It's Not About Rationing
Why the FDA may reverse course on Avastin.
If the summer of 2009 was the season of “death panels,” as the debate over health-care reform exploded, this is the season of “17.5k dead women a year.” That’s the body count scaremongers are predicting if the Food and Drug Administration rescinds its provisional approval of the drug Avastin for metastatic breast cancer, a decision expected by year’s end. Although the move has nothing to do with the new health-care law, uncertainty about “Obama-care” has given opponents an opening to terrify people about what’s coming—like bureaucrats rationing health care to save money, and killing Mom to do it.
The reality is far different and, for those who care more about helping cancer patients than about scoring political points, much sadder. That’s because in 2008, when the FDA gave “fast track” approval for Avastin in breast cancer that has metastasized—usually to the lungs, bones, liver, or brain—it was conditional on the manufacturer, Genentech, running additional clinical trials of the drug’s safety and efficacy.

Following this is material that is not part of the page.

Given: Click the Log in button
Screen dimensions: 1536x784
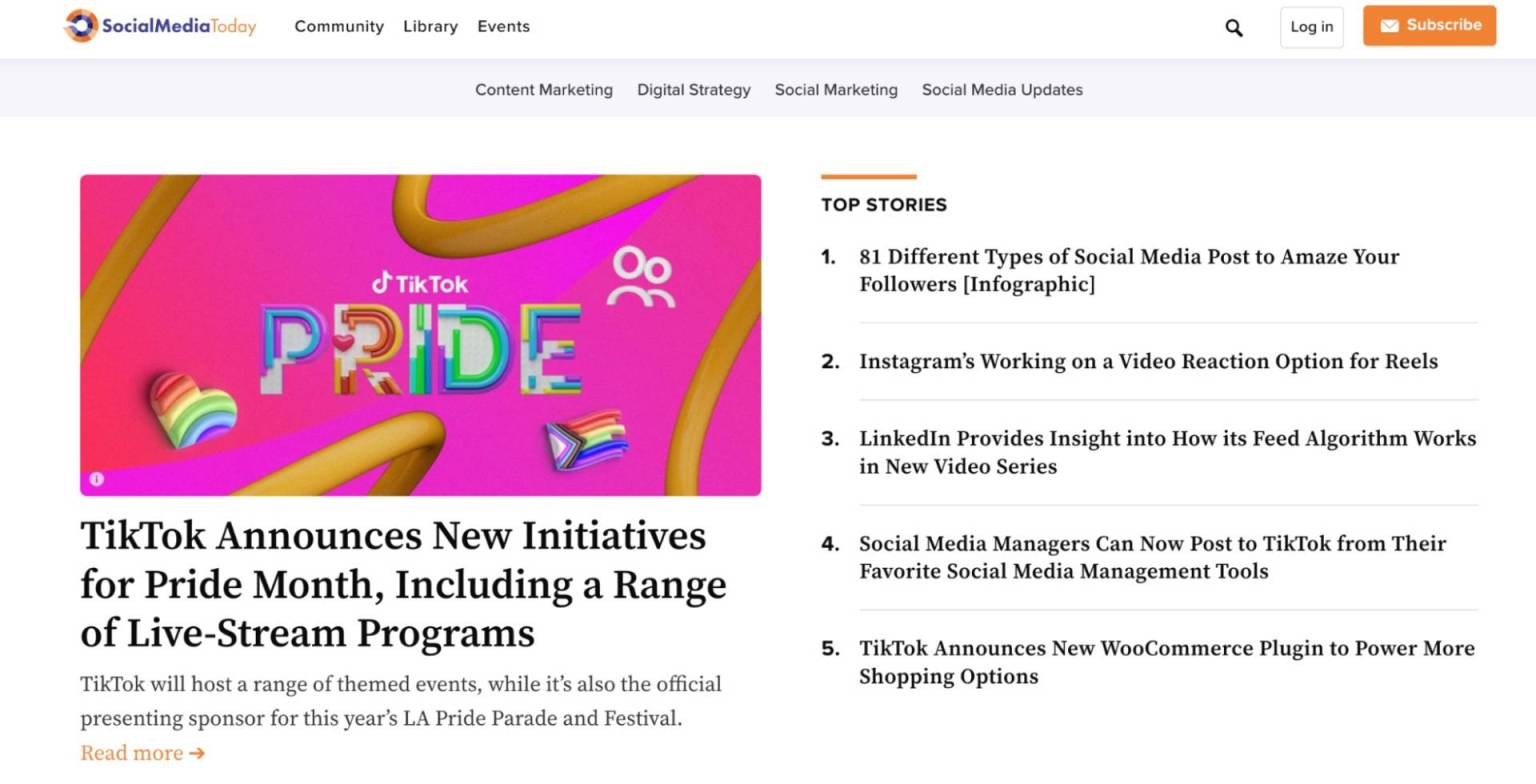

There was good reason for that. Avastin is an angiogenesis inhibitor, a class of cancer drugs that have not lived up to their hype: although they stop one mechanism by which malignant cells grow blood vessels to sustain them, the cells often activate a different mechanism and go on proliferating.
Although Avastin does extend the lives of patients with metastatic colorectal and kidney cancer, and remains FDA-approved for those uses, the new studies show it does not work the same miracle against metastatic breast cancer (MBC). Instead, Avastin increased what’s called progression-free survival (how long before cancer spreads or grows) by as little as a month, depending on which chemo agent it was paired with. But it did not keep women alive any longer than chemo alone. To some advocates, progression-free survival without an increase in overall survival is still welcome, since it suggests patients have a better quality of life during their last months.
But it’s hard to make that case for Avastin. Not only did it not keep women alive, but it also caused hypertension, hemorrhaging, bowel perforations, and other side effects. “It seems as if the drug’s toxicity cancels out any benefit,” cancer surgeon David Gorski of the Karmanos Cancer Institute told me. Perforated bowels do not equal a better quality of life.
These dismal results are what led an FDA panel to vote 12–1 in July to rescind the conditional approval of Avastin for MBC. Critics of health-care reform, predictably, saw nefarious motives—in particular, evidence that Obamacare will ration expensive drugs. (Avastin costs some $88,000 a year, though few patients live that long.) The Wall Street Journal editorialized about the “Avastin mugging,” and Sen. David Vitter accused the FDA of “assigning a value to a day of a person’s life.”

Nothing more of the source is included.